## [Items]
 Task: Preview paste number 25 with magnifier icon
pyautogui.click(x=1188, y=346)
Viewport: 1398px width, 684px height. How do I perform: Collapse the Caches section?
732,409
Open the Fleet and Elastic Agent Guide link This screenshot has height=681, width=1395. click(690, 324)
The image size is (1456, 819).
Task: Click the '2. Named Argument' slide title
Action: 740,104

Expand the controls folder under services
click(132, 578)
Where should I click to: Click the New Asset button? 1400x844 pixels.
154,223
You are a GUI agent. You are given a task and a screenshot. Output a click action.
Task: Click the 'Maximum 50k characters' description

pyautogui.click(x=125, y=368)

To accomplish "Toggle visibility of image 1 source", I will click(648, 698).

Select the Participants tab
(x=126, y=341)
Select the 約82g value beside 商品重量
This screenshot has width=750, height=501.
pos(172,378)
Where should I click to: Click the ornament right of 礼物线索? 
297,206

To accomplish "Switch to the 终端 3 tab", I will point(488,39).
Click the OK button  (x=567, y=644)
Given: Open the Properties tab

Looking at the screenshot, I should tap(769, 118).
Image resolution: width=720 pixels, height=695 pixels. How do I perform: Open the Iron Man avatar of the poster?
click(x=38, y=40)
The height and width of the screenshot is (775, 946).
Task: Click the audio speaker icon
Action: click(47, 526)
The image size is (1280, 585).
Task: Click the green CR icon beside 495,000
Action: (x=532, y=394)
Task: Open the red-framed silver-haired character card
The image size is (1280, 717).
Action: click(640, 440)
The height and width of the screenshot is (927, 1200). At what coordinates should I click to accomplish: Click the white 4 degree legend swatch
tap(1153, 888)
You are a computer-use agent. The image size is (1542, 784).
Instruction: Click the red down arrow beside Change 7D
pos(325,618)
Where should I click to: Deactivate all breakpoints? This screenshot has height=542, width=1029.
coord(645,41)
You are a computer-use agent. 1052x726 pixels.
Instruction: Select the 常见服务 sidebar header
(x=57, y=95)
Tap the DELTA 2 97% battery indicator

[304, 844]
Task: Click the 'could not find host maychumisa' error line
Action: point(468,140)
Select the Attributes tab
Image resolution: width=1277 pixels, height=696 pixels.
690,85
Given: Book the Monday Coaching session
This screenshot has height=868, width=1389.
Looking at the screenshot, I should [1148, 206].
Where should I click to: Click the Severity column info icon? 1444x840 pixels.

## [Task description]
Pick out every line of the records that contains the string "width", and write each one down.

## [Complete output]
Viewport: 1398px width, 684px height. How do I perform: Collapse the Caches section?
Open the Fleet and Elastic Agent Guide link This screenshot has height=681, width=1395. click(690, 324)
This screenshot has width=750, height=501.
Image resolution: width=720 pixels, height=695 pixels. How do I perform: Open the Iron Man avatar of the poster?
The height and width of the screenshot is (775, 946).
The height and width of the screenshot is (927, 1200). At what coordinates should I click to accomplish: Click the white 4 degree legend swatch
Where should I click to: Deactivate all breakpoints? This screenshot has height=542, width=1029.
Image resolution: width=1277 pixels, height=696 pixels.
This screenshot has height=868, width=1389.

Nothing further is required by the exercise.